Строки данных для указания
********
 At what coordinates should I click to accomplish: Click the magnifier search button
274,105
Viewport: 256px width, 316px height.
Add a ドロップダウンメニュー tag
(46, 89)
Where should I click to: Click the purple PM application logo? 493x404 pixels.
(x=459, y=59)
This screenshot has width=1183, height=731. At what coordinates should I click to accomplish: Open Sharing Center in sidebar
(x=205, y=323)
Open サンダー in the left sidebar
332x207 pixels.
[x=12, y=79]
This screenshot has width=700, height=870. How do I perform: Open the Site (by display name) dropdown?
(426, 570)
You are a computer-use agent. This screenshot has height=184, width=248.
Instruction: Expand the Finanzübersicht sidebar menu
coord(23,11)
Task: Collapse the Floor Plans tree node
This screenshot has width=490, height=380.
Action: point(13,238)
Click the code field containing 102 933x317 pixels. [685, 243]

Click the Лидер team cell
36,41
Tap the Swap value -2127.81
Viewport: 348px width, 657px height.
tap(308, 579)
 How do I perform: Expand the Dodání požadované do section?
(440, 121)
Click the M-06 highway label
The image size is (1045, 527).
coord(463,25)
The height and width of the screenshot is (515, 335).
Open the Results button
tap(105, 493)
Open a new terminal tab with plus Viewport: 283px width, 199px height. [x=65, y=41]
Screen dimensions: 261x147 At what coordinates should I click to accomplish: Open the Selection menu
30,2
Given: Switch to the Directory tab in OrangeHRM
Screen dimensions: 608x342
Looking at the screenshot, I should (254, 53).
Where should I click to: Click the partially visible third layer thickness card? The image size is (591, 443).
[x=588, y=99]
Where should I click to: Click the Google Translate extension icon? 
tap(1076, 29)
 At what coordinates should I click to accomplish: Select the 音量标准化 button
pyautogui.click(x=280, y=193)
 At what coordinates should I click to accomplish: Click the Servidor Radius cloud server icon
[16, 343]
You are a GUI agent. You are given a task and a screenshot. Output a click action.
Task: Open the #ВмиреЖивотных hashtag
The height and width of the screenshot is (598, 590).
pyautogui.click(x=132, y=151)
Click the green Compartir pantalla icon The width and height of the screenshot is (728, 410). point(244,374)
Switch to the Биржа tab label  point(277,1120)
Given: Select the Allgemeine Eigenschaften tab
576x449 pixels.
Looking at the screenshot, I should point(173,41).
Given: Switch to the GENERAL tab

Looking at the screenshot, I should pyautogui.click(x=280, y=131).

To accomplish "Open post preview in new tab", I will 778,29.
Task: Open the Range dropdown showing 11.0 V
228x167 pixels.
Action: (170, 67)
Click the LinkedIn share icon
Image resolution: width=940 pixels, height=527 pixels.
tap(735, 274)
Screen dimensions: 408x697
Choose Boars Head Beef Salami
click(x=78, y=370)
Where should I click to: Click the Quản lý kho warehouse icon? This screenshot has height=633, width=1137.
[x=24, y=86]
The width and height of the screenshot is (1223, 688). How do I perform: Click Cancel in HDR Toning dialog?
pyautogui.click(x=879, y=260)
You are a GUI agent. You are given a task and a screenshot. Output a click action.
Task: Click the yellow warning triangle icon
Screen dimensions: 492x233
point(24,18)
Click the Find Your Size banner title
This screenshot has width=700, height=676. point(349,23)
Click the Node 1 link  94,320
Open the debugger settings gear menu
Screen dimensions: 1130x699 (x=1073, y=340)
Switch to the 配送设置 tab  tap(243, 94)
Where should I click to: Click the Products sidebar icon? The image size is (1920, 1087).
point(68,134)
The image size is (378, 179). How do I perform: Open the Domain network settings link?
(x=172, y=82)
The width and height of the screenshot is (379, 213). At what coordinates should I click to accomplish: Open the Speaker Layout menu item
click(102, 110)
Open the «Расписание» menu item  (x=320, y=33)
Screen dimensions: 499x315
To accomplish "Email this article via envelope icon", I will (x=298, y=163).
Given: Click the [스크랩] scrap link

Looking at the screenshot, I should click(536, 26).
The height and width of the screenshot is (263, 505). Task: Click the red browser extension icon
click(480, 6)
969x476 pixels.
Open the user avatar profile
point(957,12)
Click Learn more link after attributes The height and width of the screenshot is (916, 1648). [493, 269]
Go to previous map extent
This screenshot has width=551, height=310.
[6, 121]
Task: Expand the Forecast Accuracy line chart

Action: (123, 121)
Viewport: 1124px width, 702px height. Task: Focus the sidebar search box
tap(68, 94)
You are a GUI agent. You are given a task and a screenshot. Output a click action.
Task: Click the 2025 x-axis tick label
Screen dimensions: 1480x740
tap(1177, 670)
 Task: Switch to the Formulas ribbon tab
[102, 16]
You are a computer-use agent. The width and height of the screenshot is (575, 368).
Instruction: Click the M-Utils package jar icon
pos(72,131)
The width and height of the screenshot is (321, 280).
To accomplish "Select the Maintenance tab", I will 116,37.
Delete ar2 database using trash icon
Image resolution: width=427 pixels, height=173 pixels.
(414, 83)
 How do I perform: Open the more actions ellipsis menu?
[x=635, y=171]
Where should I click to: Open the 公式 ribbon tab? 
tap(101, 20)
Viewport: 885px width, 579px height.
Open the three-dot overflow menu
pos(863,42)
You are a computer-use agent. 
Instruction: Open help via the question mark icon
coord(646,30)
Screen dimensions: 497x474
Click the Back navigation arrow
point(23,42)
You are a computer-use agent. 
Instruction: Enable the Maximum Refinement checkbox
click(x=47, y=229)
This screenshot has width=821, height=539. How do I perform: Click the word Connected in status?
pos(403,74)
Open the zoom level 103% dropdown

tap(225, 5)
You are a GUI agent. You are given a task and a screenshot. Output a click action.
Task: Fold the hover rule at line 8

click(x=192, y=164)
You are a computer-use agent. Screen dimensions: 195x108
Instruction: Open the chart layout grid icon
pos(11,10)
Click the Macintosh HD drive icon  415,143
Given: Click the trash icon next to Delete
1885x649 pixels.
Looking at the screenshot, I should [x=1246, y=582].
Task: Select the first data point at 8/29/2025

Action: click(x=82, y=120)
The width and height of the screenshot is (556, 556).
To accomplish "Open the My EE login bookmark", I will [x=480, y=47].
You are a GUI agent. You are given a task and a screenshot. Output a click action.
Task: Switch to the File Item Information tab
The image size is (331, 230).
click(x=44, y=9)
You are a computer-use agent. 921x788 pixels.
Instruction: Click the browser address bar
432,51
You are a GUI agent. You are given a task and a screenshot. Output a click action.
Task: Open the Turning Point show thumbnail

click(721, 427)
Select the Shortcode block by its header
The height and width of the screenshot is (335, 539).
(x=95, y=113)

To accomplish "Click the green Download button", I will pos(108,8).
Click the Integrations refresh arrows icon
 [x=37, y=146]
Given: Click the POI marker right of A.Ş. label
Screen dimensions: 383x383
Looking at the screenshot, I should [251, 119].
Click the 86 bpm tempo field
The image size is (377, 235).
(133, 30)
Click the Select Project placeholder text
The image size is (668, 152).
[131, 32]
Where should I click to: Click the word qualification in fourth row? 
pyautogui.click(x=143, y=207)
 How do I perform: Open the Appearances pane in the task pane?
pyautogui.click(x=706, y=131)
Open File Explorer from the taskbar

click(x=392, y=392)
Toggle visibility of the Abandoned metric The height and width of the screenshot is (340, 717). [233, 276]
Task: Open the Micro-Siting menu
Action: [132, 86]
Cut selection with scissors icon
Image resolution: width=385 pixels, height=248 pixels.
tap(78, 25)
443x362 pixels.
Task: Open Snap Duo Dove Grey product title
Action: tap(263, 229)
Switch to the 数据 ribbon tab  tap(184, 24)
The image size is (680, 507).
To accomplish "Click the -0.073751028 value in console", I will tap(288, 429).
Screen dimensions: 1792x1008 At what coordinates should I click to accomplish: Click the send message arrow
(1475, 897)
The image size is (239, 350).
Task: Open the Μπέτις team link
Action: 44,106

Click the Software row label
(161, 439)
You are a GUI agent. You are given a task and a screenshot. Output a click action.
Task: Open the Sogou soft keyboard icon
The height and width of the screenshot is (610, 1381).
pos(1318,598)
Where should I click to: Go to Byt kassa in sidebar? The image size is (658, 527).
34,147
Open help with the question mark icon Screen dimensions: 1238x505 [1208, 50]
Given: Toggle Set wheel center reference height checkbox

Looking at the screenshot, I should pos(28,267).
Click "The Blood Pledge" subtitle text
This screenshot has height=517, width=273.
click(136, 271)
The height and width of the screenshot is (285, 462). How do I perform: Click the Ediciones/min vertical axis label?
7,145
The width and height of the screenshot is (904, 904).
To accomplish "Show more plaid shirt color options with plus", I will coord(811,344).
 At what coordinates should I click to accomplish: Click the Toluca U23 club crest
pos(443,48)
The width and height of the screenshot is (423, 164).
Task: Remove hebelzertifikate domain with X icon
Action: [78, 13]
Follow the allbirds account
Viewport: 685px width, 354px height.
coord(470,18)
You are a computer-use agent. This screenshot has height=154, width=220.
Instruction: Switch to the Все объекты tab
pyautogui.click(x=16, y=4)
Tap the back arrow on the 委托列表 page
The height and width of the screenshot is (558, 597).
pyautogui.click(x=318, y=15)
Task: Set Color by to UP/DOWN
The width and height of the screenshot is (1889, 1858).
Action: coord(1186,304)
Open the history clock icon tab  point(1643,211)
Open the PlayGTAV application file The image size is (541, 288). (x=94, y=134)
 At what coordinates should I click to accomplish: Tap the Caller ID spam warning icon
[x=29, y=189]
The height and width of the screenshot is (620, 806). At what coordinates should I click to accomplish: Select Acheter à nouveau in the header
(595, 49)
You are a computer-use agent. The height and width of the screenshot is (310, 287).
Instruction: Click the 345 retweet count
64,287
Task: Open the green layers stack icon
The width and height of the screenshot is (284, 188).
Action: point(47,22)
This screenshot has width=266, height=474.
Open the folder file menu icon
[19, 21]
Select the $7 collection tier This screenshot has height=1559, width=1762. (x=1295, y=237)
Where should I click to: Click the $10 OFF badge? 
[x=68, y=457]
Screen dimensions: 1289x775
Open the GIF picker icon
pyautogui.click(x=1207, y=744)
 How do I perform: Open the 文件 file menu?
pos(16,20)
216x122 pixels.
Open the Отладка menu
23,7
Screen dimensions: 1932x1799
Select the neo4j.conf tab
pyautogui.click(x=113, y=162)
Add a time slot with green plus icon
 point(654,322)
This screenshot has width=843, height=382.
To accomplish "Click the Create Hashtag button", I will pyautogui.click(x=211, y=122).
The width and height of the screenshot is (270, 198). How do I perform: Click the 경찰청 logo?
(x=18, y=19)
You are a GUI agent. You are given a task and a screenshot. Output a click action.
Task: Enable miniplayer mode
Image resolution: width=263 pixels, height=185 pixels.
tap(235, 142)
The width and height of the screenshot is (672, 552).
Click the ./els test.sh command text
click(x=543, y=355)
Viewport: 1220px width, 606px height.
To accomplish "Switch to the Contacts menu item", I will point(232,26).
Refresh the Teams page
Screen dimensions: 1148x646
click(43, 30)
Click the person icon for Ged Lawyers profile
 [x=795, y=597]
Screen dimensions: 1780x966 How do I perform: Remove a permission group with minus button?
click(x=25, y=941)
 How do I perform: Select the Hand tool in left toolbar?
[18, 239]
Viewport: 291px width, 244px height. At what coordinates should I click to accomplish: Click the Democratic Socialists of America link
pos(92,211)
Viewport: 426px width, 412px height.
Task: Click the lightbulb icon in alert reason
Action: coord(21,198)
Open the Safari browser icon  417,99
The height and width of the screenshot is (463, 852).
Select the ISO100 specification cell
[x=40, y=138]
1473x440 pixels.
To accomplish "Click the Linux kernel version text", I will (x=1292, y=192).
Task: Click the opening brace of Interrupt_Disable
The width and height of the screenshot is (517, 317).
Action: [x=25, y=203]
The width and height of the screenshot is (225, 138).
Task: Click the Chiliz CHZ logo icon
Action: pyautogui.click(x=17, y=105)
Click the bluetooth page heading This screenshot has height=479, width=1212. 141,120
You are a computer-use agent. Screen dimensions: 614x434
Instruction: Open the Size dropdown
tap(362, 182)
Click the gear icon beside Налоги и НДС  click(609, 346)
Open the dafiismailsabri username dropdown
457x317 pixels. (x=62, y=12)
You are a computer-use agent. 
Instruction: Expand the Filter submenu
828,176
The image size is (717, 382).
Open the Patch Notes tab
********
*Задание*:
Перепиши фрагмент листинга, начиная со строки, где есть "Where should I click to: Click the Products", и заканчивая строкой, где есть "point(957,12)" (обе строки включаются). Замени в нем "menu item" на "menu entry", а все остальное оставь как есть.

*Выполненное задание*:
Where should I click to: Click the Products sidebar icon? The image size is (1920, 1087).
point(68,134)
The image size is (378, 179). How do I perform: Open the Domain network settings link?
(x=172, y=82)
The width and height of the screenshot is (379, 213). At what coordinates should I click to accomplish: Open the Speaker Layout menu entry
click(102, 110)
Open the «Расписание» menu entry  (x=320, y=33)
Screen dimensions: 499x315
To accomplish "Email this article via envelope icon", I will (x=298, y=163).
Given: Click the [스크랩] scrap link

Looking at the screenshot, I should click(536, 26).
The height and width of the screenshot is (263, 505). Task: Click the red browser extension icon
click(480, 6)
969x476 pixels.
Open the user avatar profile
point(957,12)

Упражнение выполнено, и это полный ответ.